France’s campaign financing watchdog CNCCFP announced in 2012 that Mr Sarkozy had gone beyond the €22.5million spending ceiling allotted to his UMP party.
It ordered him to pay back a €150,000 state advance and the €364,000 he had overspent.
That ruling, upheld by the Constitutional Court last July, also meant the UMP could not claim back €10.6 million in election expenses.
It almost destroyed the party - and prompted the now-notorious “Sarkothon” fundraising campaign to cover the party’s shortfall in funding.
The prosecutor’s investigation centres on a possible “abuse of trust” about the payment of the fine.
François Logerot, president of the CNCCFP, said: “These penalties were applied to the candidate himself, who is responsible for his account.”
Legal expert Jean-Christophe Ménard told France TV Info that any penalty of this type “must be assumed by the person who is the recipient”.
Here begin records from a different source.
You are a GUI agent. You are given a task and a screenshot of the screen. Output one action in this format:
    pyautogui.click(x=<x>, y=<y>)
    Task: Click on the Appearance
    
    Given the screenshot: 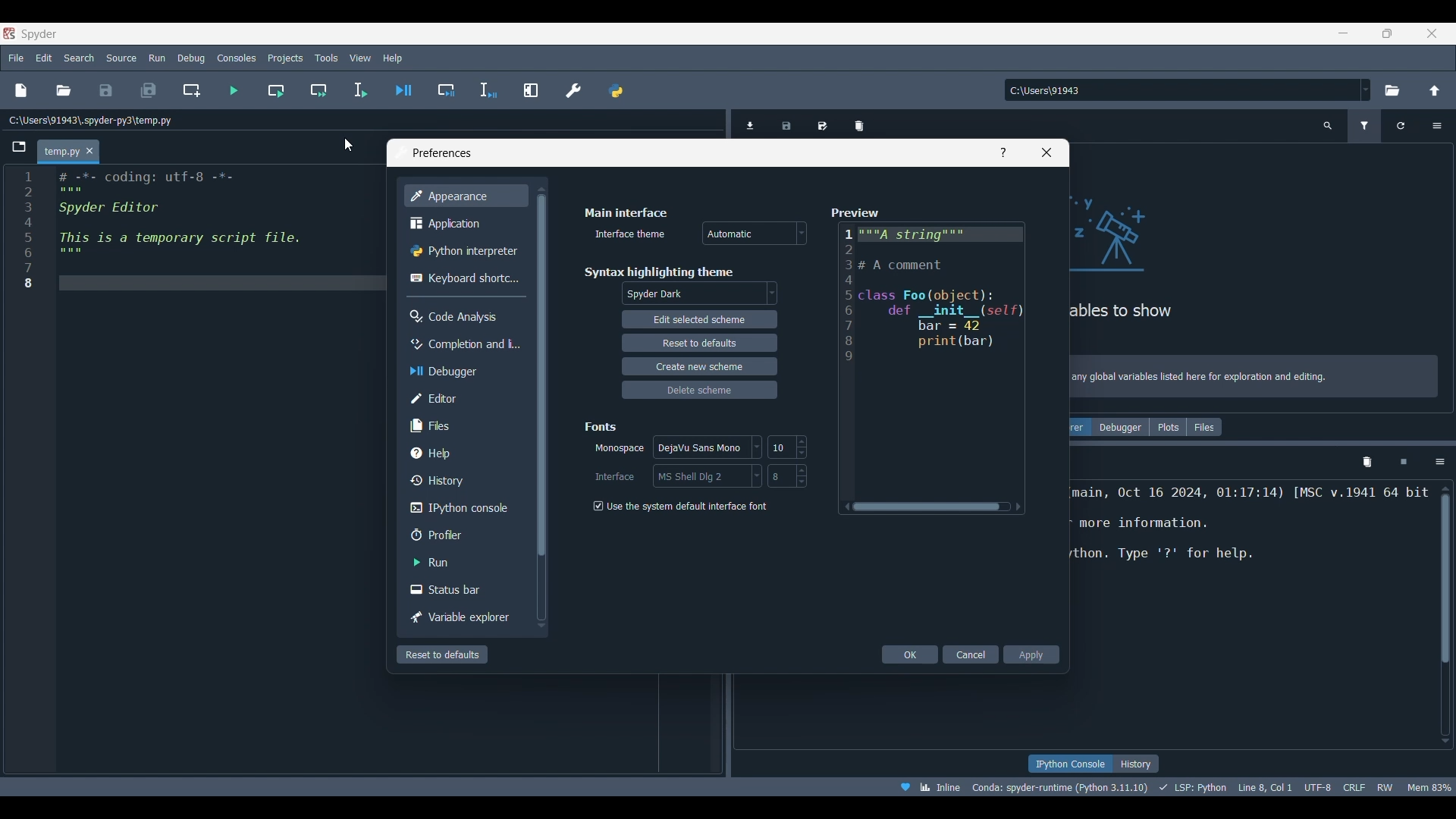 What is the action you would take?
    pyautogui.click(x=457, y=197)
But UMP’s legal representative Philippe Blanchetier said that everyone who had contributed to the “Sarkothon” knew what the money raised would be used for.
Last Tuesday, Mr Sarkozy was detained for 15 hours in police custody for questioning – a first in modern history for a former French president.
He was later placed under formal investigation.
A separate probe is looking into whether late Libyan dictator Muammar Gaddafi channeled secret funds into his 2007 campaign.
Magistrates are also investigating whether then-President Sarkozy misused public funds to stage a meeting in Toulon in December 2011.
And he could yet become embroiled in the so-called Bygmalion affair that has already cost Jean-François Copé
his job as UMP president.
Mr Sarkozy has maintained his innocence throughout, and last week hit back at what he called the “politically motivated” legal charges against him in a TV broadcast.